O delegado Pablo Aguiar, responsável pela investigação, fez uma publicação nas redes sociais. “Durante a investigação deste crime, lidei com fatos, provas e silêncios difíceis. Mas, acima de tudo, carreguei a responsabilidade de lembrar que, por trás de cada detalhe técnico, existia uma vida que merecia respeito e verdade. Buscar justiça foi, e continua sendo, uma forma de honrar sua memória.”
O governador do Distrito Federal, Ibaneis Rocha (MDB), classificou a morte de Rodrigo como um “episódio profundamente estarrecedor”. “Ao tomar conhecimento de seu falecimento, como pai, senti o coração apertado diante de uma vida tão jovem interrompida de forma tão precoce.”
O caso
Turra teria atingido o adolescente com uma série de golpes na cabeça, levando a um traumatismo. A vítima precisou ser submetida a uma cirurgia no crânio e estava em coma desde o ocorrido.

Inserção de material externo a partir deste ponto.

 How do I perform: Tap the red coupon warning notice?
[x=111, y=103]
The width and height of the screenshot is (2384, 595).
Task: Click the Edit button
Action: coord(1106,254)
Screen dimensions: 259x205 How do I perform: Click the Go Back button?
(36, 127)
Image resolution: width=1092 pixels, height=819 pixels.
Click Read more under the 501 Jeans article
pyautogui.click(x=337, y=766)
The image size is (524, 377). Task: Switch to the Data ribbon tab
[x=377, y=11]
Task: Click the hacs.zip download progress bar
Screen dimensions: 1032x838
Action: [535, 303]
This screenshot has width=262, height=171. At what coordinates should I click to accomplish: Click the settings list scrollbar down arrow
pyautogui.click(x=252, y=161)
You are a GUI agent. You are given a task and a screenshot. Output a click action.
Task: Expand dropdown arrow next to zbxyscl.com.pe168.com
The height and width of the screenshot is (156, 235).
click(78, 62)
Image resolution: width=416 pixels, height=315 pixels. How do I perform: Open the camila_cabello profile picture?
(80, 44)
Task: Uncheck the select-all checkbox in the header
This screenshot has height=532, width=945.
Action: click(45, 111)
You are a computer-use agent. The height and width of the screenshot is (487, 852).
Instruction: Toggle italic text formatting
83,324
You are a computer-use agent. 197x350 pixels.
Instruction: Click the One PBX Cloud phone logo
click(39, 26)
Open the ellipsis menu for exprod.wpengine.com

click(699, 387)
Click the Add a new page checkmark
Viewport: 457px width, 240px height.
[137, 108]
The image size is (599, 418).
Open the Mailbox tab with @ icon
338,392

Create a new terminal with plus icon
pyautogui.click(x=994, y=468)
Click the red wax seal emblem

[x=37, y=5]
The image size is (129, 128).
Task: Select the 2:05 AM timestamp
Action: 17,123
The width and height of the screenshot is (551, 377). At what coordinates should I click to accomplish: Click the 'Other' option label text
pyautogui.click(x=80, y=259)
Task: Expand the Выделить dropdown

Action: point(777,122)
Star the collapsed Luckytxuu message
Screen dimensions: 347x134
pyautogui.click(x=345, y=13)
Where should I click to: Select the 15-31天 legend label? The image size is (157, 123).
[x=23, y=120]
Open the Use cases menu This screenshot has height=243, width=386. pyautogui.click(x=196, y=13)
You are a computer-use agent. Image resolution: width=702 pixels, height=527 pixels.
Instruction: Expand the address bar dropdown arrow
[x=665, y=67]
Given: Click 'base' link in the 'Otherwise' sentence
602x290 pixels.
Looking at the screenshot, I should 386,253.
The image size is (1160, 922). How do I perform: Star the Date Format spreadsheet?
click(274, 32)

O acusado havia sido preso logo após cometer o crime, mas foi solto após pagar fiança de R$ 24,3 mil – isso até a nova prisão, em 30 de janeiro.
Responsável pelo caso, o delegado Pablo Aguiar, da 38.ª Delegacia de Polícia (Vicente Pires), afirmou que a prisão foi realizada em caráter preventivo e a operação teve autorização judicial.
Disse também que a prisão preventiva de Turra só foi possível após os agentes reunirem depoimentos de outras vítimas que comprovaram o histórico de violência do suspeito. Facas e soco-inglês teriam sido apreendidos na residência de Turra, relatou.
Aguiar confirmou que, ao todo, quatro ocorrências que envolveriam Turra estão sob investigação: a agressão do jovem de 16 anos; uma briga em Águas Claras; a agressão de um homem de 49 anos durante briga de trânsito; e o relato de uma jovem menor de idade de que ele a teria forçado a ingerir bebida alcoólica.
A defesa de Turra criticou a atuação do delegado, manifestando “profundo repúdio à conduta extremamente desnecessária, desequilibrada e imparcial do delegado de polícia que manifestou acusações, pré-julgamentos e injúrias à pessoa de Pedro, mesmo não tendo nenhuma qualificação profissional para emitir tal parecer”.
Turra faria parte do quadro de pilotos da temporada 2026 da categoria escola da Fórmula Delta, considerada o passo seguinte para pilotos que pretendem sair do kart rumo aos veículos de fórmula, mas foi desligado. A categoria automobilística informou que a decisão “já estava em andamento”.